La lutte enchantée, Comment garder espoir (et lutter!) dans un monde qui bascule aux éditions Actes Sud est disponible en librairie.

« Il y a ce que Corinne Morel Darleux appelle la dignité du présent : une motivation suffisante pour continuer à agir »

Et puis je me disais : qui serais-je si je décidais de baisser les bras ? Ce serait une forme de reddition. Je fais souvent ce parallèle avec les gens qui vivaient en 1942, dans la France occupée. À l’époque, beaucoup avaient le sentiment que tout allait de plus en plus mal, et ne voyaient pas ce qu’ils pouvaient changer, à leur échelle. Pourtant, certains ont choisi d’agir, parfois simplement en portant une lettre ou en sabotant une voie de chemin de fer. Ce sont ces actes, mis bout à bout, qui ont fini par peser sur le cours de l’histoire.

Et même si cela n’avait pas suffi, il y a ce que Corinne Morel Darleux appelle la dignité du présent : une motivation suffisante pour continuer à agir. Je ne me vois pas rester là, sans rien faire, en sachant que tout s’effondre, en me disant que ce n’est pas mon problème. J’ai des enfants, j’ai une conscience… Cela m’a redonné de l’énergie. Et puis j’aime profondément ce que je fais. C’est aussi une chance.

La lutte enchantée : le titre du livre est presque un manifeste. Mais comment garder espoir dans un monde qui bascule ?

Cyril Dion : Il ne faut pas de la lutte pour de la lutte. Ce que j’ai appris en vingt ans d’activisme, sous différentes formes, c’est qu’on est vraiment efficace quand on fait des choses qu’on aime profondément, quand on se lève chaque matin pour contribuer à construire un monde dans lequel on a envie de vivre. D’une certaine manière, on reçoit chaque jour la gratification d’avoir agi pour quelque chose en quoi on croit. Et parfois, j’ai la chance d’avoir aussi la reconnaissance de celles et ceux qui y trouvent du sens.

→ **Consigne donnée 1**
Pouvez-vous recopier fidèlement le texte à lire, en partant de « Et même si cela » et en allant jusqu'à « qui bascule ? » ?

→ **Entrées sur l'emplacement des éléments**
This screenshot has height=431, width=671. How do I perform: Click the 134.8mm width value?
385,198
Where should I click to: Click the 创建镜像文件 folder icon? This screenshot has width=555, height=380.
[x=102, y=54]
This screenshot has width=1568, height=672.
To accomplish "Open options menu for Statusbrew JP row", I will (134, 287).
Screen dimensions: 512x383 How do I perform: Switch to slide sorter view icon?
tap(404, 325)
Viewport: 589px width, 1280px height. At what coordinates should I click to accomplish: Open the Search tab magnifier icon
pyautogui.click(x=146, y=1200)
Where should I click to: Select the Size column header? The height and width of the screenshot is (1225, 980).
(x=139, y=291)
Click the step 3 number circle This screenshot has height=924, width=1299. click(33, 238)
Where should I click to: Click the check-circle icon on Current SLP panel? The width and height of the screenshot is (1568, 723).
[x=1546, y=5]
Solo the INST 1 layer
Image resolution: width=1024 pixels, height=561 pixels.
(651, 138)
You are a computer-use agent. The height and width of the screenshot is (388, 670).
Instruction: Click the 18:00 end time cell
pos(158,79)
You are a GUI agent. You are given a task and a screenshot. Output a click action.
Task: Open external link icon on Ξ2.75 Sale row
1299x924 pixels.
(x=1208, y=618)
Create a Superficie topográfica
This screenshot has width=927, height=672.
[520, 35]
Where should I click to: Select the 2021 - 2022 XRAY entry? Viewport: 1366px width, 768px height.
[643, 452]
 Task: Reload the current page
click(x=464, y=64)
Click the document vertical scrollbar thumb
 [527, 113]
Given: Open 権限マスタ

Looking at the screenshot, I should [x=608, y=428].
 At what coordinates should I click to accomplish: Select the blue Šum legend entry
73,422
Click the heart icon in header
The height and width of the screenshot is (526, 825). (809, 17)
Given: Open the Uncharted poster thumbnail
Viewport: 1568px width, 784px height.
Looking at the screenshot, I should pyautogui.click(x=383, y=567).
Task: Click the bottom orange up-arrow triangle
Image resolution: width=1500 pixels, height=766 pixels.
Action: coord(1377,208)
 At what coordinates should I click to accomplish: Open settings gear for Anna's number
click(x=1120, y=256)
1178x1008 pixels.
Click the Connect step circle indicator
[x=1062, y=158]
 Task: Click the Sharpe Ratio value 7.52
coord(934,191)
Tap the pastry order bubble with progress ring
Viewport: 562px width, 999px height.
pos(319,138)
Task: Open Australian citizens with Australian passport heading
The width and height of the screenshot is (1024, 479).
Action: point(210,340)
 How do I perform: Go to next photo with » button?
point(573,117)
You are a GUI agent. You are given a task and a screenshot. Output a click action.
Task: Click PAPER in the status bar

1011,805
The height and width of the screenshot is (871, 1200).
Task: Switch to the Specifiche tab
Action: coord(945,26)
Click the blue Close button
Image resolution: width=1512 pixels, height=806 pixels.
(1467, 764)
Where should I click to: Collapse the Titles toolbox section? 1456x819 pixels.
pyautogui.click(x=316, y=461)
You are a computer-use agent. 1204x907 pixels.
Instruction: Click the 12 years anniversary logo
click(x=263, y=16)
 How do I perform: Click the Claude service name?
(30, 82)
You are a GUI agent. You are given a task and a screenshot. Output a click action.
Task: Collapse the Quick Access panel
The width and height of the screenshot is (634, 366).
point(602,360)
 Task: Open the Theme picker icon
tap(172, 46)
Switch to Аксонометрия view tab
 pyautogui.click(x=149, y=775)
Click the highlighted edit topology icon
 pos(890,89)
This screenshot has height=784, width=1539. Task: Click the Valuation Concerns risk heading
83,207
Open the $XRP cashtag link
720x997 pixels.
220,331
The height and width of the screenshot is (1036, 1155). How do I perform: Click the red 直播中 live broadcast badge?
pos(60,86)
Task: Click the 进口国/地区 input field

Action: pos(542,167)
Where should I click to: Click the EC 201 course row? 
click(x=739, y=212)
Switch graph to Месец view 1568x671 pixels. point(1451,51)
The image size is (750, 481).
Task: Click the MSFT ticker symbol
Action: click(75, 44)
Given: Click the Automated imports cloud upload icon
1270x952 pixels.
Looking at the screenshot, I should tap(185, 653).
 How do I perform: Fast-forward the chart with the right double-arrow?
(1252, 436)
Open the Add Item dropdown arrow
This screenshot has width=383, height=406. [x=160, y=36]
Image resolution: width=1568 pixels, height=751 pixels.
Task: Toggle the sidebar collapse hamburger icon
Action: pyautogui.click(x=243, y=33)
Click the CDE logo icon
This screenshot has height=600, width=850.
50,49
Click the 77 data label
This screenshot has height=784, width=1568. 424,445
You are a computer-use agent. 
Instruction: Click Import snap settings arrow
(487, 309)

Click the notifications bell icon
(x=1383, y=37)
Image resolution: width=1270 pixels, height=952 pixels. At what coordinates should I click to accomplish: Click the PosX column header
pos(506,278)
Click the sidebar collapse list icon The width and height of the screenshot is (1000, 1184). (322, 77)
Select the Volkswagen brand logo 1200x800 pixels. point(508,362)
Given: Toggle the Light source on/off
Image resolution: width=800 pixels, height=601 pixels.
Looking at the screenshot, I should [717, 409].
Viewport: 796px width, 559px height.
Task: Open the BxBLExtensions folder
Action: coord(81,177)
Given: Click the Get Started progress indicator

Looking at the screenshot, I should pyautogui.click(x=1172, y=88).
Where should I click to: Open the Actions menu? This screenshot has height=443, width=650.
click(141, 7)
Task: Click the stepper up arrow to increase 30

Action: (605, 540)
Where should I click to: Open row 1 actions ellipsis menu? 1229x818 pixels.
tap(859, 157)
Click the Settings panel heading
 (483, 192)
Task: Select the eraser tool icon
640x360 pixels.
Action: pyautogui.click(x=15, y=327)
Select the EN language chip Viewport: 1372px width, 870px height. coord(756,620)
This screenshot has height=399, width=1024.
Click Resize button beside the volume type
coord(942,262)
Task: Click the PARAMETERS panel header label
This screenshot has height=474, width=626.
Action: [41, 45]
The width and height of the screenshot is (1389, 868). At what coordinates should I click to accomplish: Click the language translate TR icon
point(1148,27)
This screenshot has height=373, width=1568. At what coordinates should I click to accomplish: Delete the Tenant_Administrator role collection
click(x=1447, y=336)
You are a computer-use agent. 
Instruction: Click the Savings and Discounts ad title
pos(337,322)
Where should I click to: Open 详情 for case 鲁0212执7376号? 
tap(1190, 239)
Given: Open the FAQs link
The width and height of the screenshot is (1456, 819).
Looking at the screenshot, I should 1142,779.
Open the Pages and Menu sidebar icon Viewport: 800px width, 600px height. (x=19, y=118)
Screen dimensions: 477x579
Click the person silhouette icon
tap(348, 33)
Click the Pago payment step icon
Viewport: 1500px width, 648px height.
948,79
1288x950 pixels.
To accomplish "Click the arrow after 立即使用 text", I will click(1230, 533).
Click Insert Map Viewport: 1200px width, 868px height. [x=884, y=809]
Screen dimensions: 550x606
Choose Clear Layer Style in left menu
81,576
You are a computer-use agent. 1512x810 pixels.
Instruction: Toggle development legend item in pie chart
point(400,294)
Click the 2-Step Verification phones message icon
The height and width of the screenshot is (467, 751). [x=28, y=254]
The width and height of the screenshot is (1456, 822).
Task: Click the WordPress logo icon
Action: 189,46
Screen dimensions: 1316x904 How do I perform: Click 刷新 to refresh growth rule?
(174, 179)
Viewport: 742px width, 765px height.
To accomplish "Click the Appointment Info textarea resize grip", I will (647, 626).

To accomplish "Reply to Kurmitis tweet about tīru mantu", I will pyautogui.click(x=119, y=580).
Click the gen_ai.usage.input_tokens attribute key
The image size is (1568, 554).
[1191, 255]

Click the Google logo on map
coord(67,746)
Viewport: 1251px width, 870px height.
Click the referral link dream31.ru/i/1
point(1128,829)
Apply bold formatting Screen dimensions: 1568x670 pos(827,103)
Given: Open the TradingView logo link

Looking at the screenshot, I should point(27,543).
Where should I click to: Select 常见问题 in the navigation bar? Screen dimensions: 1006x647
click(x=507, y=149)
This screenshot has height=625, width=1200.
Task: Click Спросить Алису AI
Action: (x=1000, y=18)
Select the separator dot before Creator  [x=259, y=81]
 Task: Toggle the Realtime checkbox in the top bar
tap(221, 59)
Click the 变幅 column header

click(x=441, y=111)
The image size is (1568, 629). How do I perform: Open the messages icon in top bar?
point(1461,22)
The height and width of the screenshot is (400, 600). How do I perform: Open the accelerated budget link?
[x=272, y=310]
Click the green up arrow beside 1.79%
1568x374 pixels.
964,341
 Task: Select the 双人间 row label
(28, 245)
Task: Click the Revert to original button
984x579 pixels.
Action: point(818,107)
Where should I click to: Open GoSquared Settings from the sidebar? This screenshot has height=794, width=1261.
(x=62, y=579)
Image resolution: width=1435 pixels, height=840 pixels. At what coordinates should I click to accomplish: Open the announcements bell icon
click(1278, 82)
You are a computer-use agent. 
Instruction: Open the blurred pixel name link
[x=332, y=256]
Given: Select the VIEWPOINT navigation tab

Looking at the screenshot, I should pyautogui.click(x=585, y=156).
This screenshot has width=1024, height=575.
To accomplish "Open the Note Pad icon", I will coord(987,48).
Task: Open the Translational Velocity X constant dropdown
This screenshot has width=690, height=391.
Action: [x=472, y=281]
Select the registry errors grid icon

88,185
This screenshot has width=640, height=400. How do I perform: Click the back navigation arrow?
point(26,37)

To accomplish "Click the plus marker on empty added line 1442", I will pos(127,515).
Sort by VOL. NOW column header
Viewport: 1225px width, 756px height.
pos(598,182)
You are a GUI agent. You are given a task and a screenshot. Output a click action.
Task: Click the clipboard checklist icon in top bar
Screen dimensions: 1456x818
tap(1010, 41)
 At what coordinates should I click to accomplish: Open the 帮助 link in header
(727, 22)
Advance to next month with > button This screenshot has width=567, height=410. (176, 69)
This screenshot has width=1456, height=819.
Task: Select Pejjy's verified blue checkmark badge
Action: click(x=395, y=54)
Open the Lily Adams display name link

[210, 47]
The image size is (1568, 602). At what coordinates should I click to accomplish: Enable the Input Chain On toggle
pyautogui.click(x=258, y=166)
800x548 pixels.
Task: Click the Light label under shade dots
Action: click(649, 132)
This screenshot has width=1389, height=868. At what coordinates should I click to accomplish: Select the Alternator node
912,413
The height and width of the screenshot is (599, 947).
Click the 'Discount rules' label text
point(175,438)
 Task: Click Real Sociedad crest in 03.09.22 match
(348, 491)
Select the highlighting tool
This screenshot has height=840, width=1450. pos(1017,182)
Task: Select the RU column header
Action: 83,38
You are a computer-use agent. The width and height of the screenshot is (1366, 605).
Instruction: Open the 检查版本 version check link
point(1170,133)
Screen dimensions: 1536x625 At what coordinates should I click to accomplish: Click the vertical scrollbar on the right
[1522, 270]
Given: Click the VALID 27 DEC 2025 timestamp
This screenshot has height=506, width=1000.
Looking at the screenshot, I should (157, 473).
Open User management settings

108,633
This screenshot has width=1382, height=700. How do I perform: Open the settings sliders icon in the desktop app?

→ **Consigne donnée 2**
Pourriez-vous présenter en liste numérotée les lignes des entrées, de celle qui contient « Click the Settings panel heading » jusqu'à celle qui contient « tap(348, 33) », en omettant les lignes vides ?

→ **Réponse 1**
Et même si cela n’avait pas suffi, il y a ce que Corinne Morel Darleux appelle la dignité du présent : une motivation suffisante pour continuer à agir. Je ne me vois pas rester là, sans rien faire, en sachant que tout s’effondre, en me disant que ce n’est pas mon problème. J’ai des enfants, j’ai une conscience… Cela m’a redonné de l’énergie. Et puis j’aime profondément ce que je fais. C’est aussi une chance.

La lutte enchantée : le titre du livre est presque un manifeste. Mais comment garder espoir dans un monde qui bascule ?

→ **Réponse 2**
1. Click the Settings panel heading
2.  (483, 192)
3. Task: Select the eraser tool icon
4. 640x360 pixels.
5. Action: pyautogui.click(x=15, y=327)
6. Select the EN language chip Viewport: 1372px width, 870px height. coord(756,620)
7. This screenshot has height=399, width=1024.
8. Click Resize button beside the volume type
9. coord(942,262)
10. Task: Click the PARAMETERS panel header label
11. This screenshot has height=474, width=626.
12. Action: [41, 45]
13. The width and height of the screenshot is (1389, 868). At what coordinates should I click to accomplish: Click the language translate TR icon
14. point(1148,27)
15. This screenshot has height=373, width=1568. At what coordinates should I click to accomplish: Delete the Tenant_Administrator role collection
16. click(x=1447, y=336)
17. You are a computer-use agent. 
18. Instruction: Click the Savings and Discounts ad title
19. pos(337,322)
20. Where should I click to: Open 详情 for case 鲁0212执7376号? 
21. tap(1190, 239)
22. Given: Open the FAQs link
23. The width and height of the screenshot is (1456, 819).
24. Looking at the screenshot, I should 1142,779.
25. Open the Pages and Menu sidebar icon Viewport: 800px width, 600px height. (x=19, y=118)
26. Screen dimensions: 477x579
27. Click the person silhouette icon
28. tap(348, 33)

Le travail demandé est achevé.